The Norovirus Sensor project was connected to the PHDA through the CMLH. At the time, the team was looking at developing sensors for gluten – a protein found in foods, primarily in wheat and several grains within that family, with is a common cause of food sensitivity and intolerance. The team realized that they would need to find a way to identify a single protein of interest, in this case gluten, from a complex sample of food that contained a mixture of many proteins. The solution was to develop and apply deep learning methods to distinguish “gluten signals” from other sensor readings. This work led the team to the CMLH and PHDA as it aligned well with the mission to improve health by leveraging big data. Since the original conception, the team has found that some of the technologies that were created for the gluten sensing could be adapted to other molecules – and in fact, to dangerous pathogens like viruses.

Walk us through your project.

Norovirus results in about 685 million cases of disease and 200,000 deaths globally each year and causes about half of the food-borne disease outbreaks that occur in the United States each year. Because norovirus is highly contagious, it is important that settings where patients may be receiving treatment, such as hospitals, or where people may be in close contact, such as childcare centers and cruise ships, are able to prevent contamination and transmission.

In the current project, the team has two thrusts. The first thrust is the data analytics thrust and it involves algorithms created by Dr. Farimani. For this project, the team develops polymers that can be put on substrates like fabrics – which makes the process scalable and also cost-effective.

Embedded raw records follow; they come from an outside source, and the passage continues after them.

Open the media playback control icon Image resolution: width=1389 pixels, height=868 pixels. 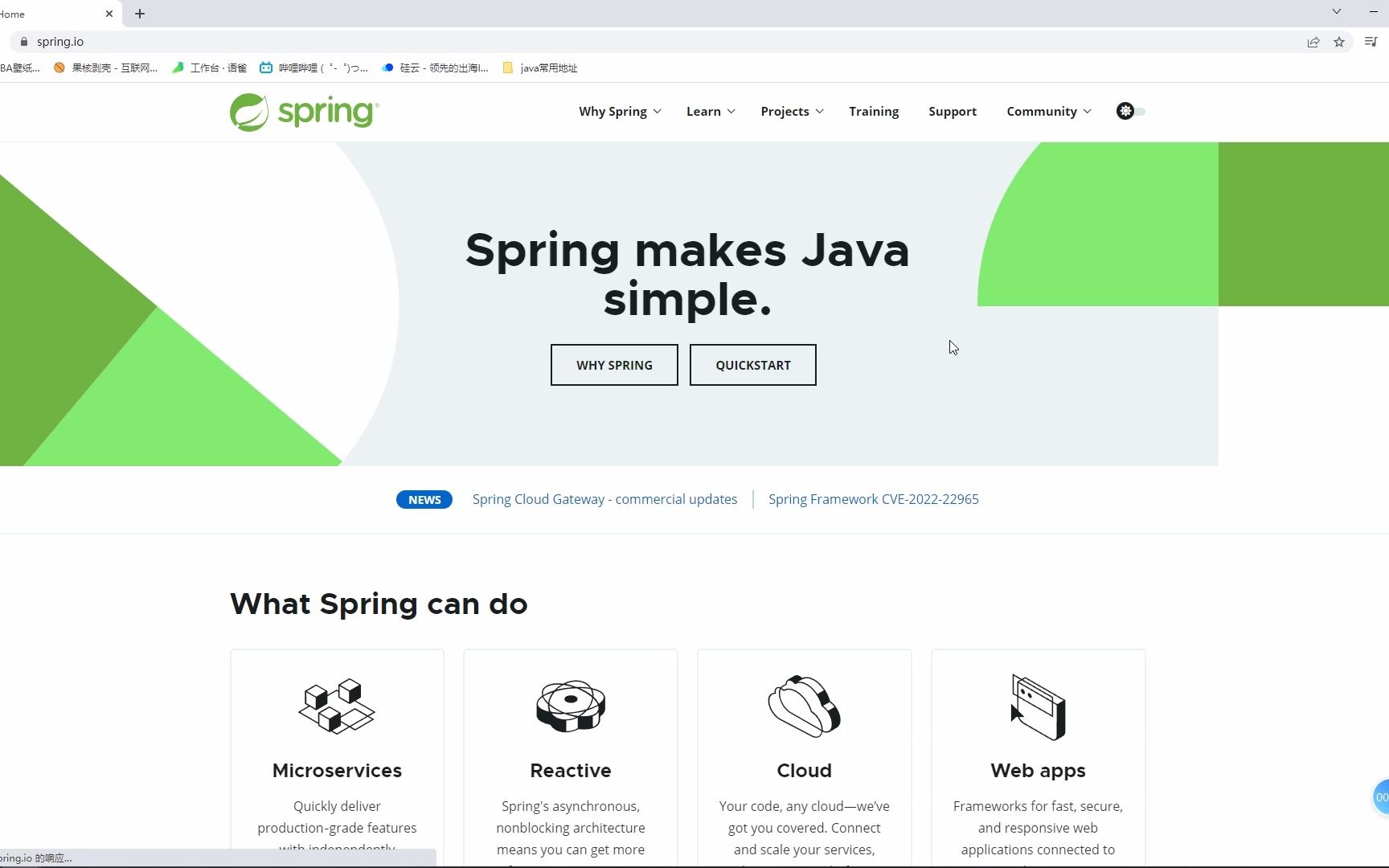[x=1371, y=42]
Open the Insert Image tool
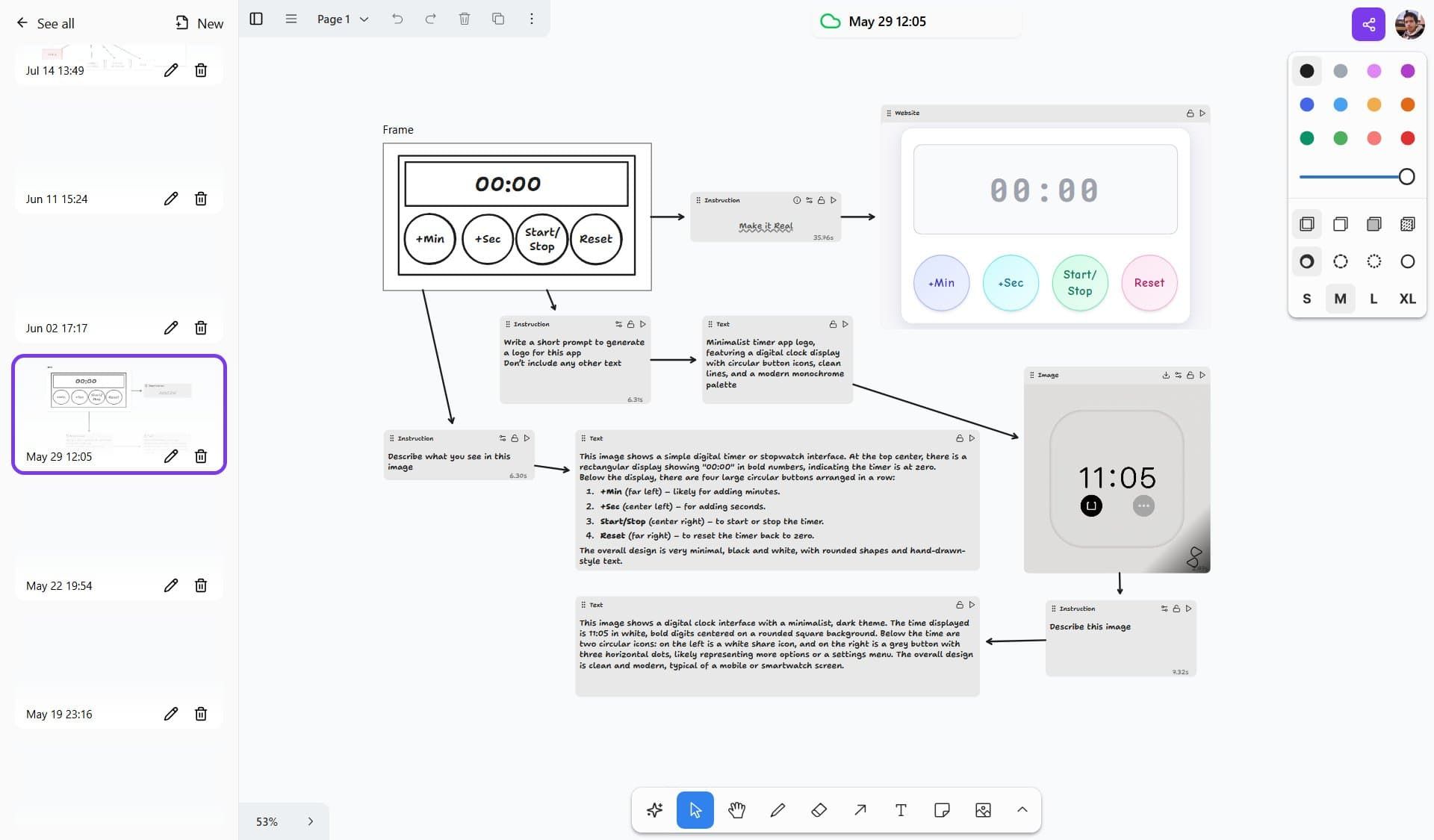 click(982, 809)
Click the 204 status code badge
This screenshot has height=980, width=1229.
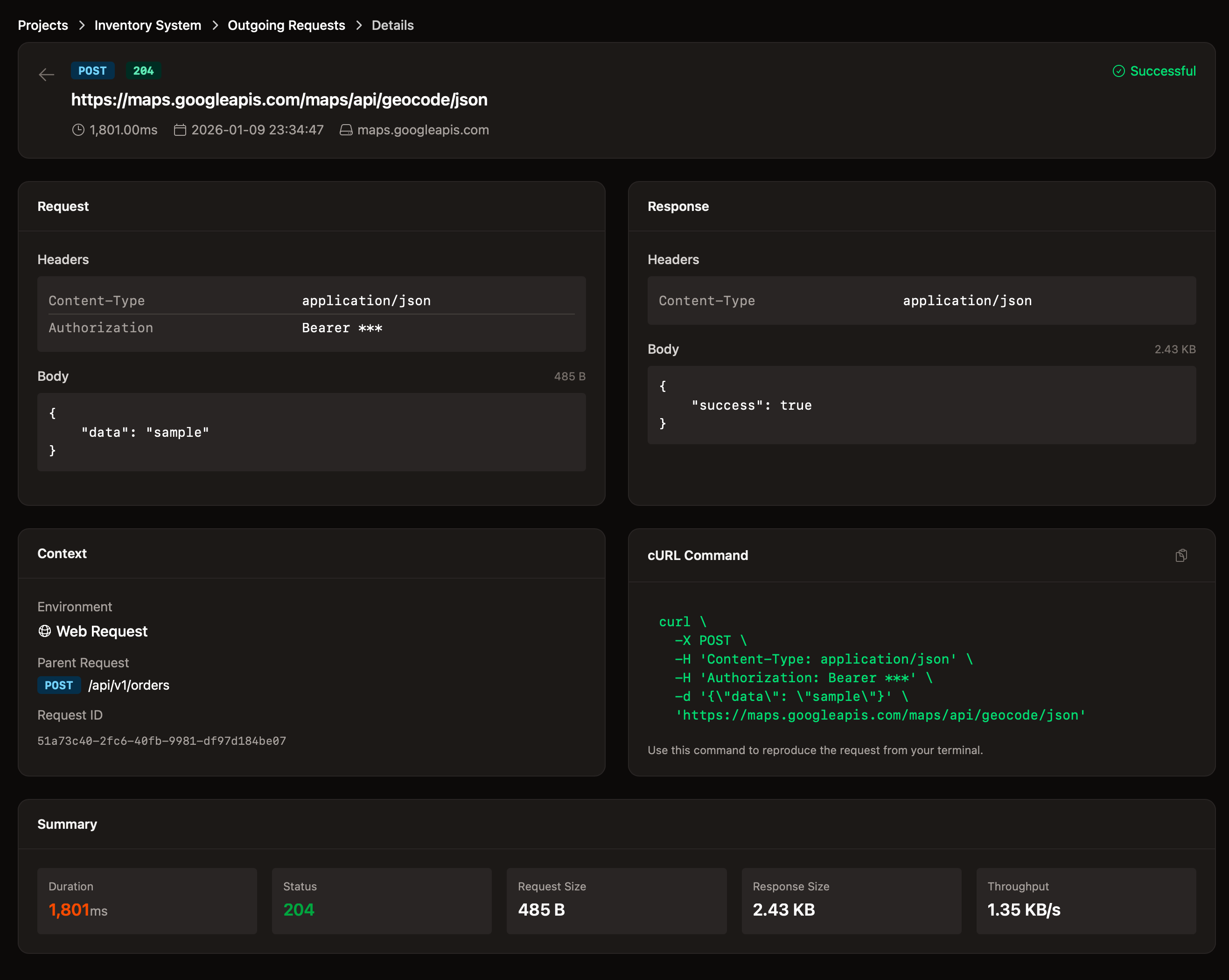pos(143,70)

These sensors will develop an electrical output in the presence of specific pathogens of interest – in the original case, the norovirus. The data is then analyzed using Dr. Farimani’s algorithm. The algorithm also helps to track mutations in viruses like the norovirus so that the binding between the virus and certain surface features on the sensory materials can be dynamically tuned and tailored in order to have an updated sensor platform as viruses change. This same approach is being tailored toward COVID-19.

 What are your project’s next steps?

The team is investigating sensing in the environment, on everything from everyday objects in the home to objects that come into the home from outside such as groceries, packages, and more. With COVID-19 detection now a high priority, Dr. Farimani’s team is trying to identify ways in which this virus can be attached to some of the materials in the sensor platform. It’s a new virus, so many of these mechanisms for binding are just newly being discovered.

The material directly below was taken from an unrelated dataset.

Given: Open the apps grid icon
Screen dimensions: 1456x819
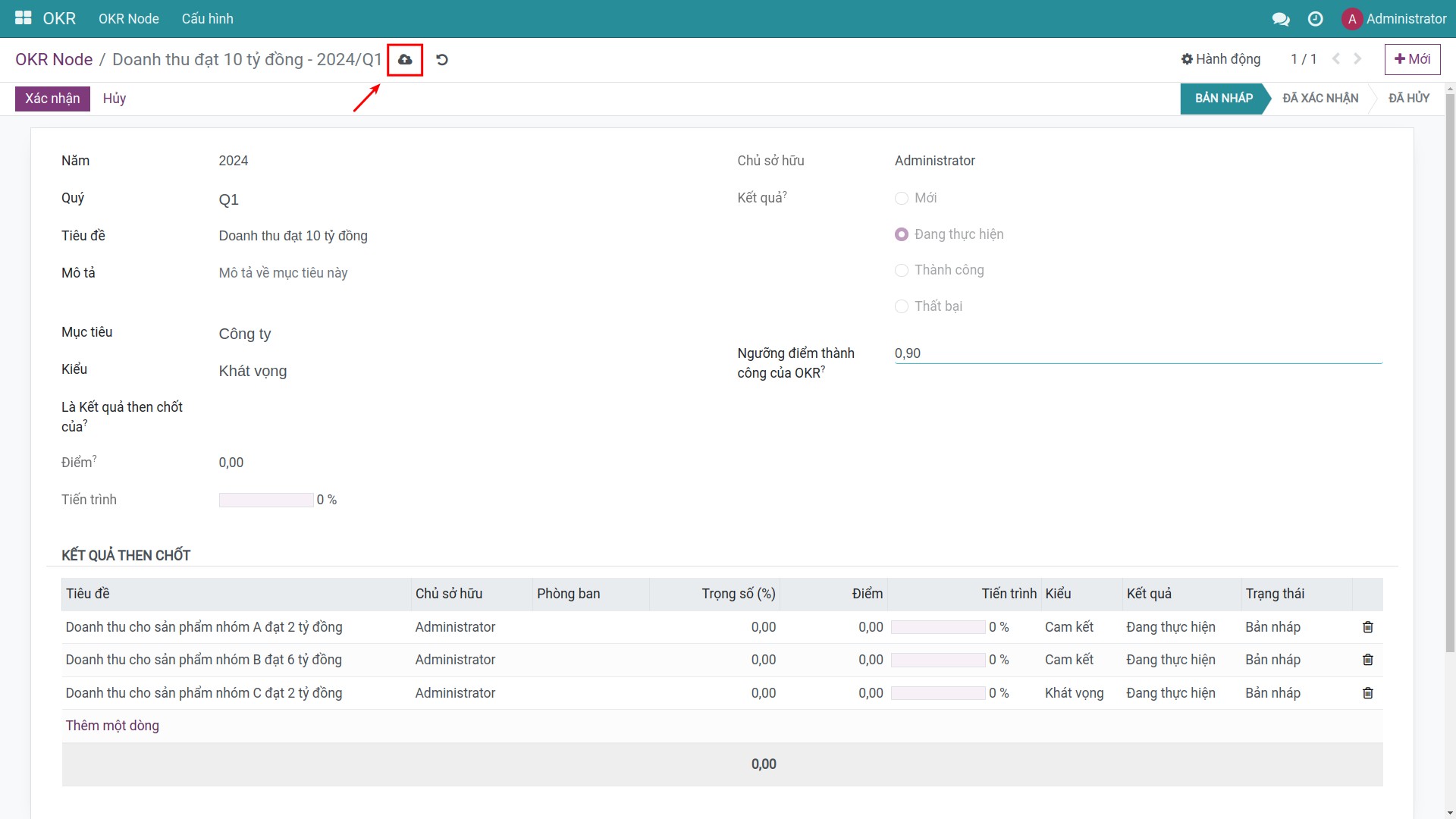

In what ways has UPMC played a role in lending clinical expertise and sharing data?

UPMC’s clinical expertise has been hugely beneficial in this project. The team has discussed their approach with Dr. Graham Snyder, Medical Director of Infection Prevention for UPMC, and received valuable feedback based on his experiences in a hospital setting and expertise on existing methods for pathogen detection.

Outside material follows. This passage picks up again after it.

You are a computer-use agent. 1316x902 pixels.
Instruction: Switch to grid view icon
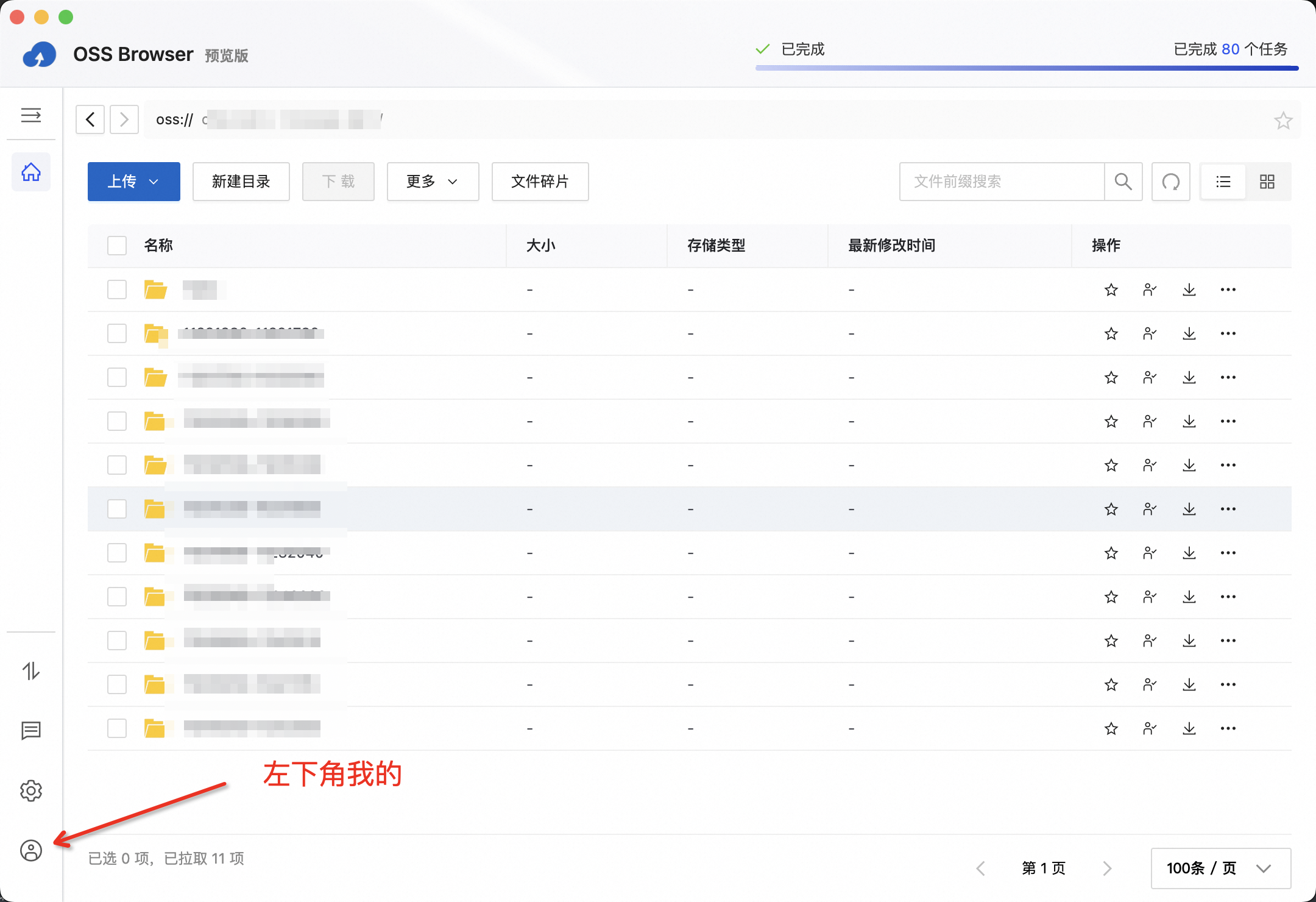click(1267, 182)
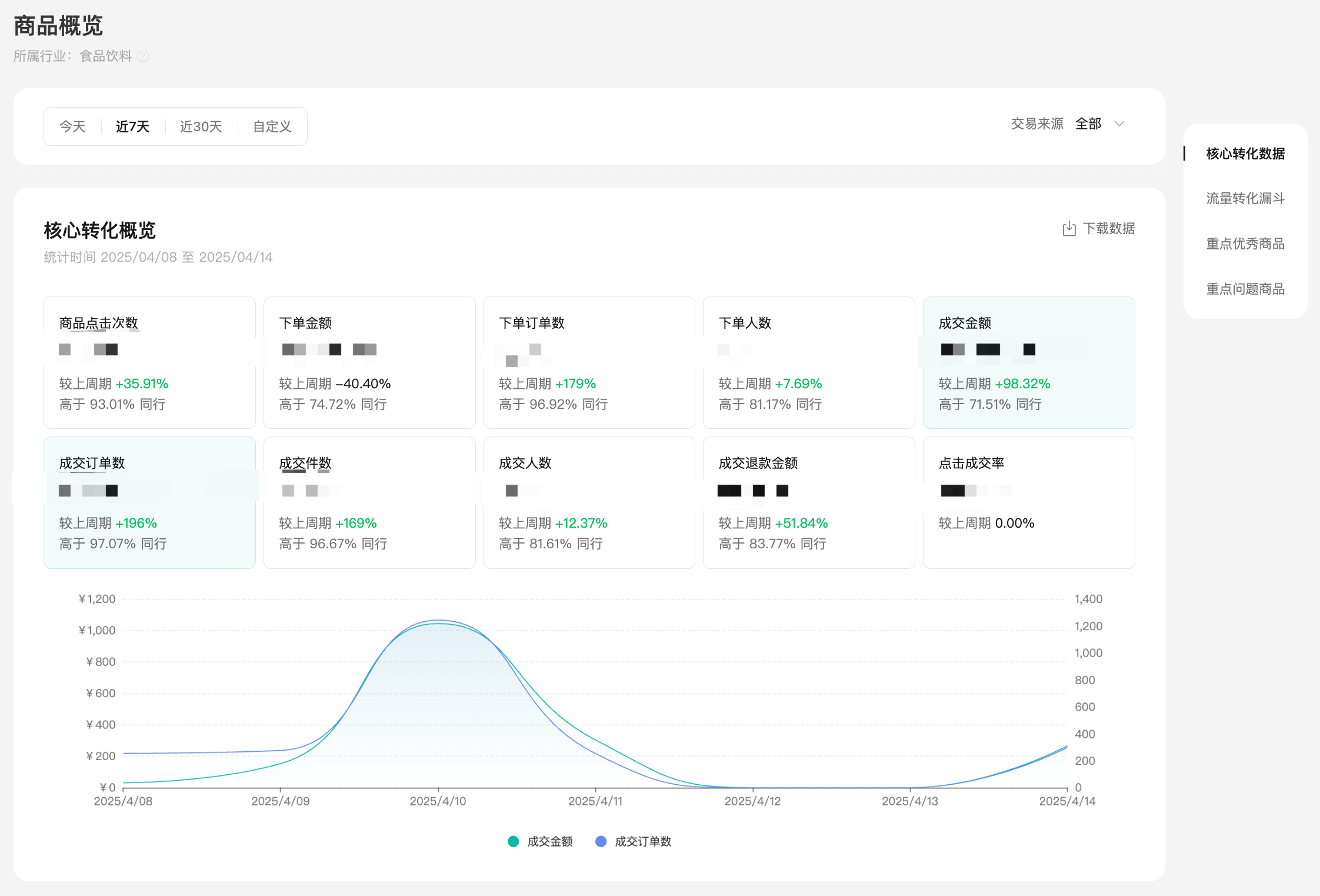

In addition, the team is working with a CMU faculty member in robotics, Carmel Majidi, PhD, who is helping integrate these sensors inside a robot that can interact with a room or some kind of environmental setting, inside or outside of a hospital, and collect samples and study them without the need of a more time-sensitive test. The need for quick diagnosis, especially in an emergency situation like a pandemic, has helped the way the team has framed this work. The team was also connected to a UPMC Mercy’s Dr. Mohamed Hamdy Yassin, and has begun discussions on topics related to environmental sampling, ideal materials, and cost and time effectiveness.

How do you and your project partners’ strengths complement each other?

Dr. Jayan and Dr. Farimani have two distinct skill sets. Dr. Jayan focuses on hardware and Dr. Farimani focuses on software and algorithms. These two skill sets are very complimentary and the two depend on each other and their individual expertise to complete the project successfully.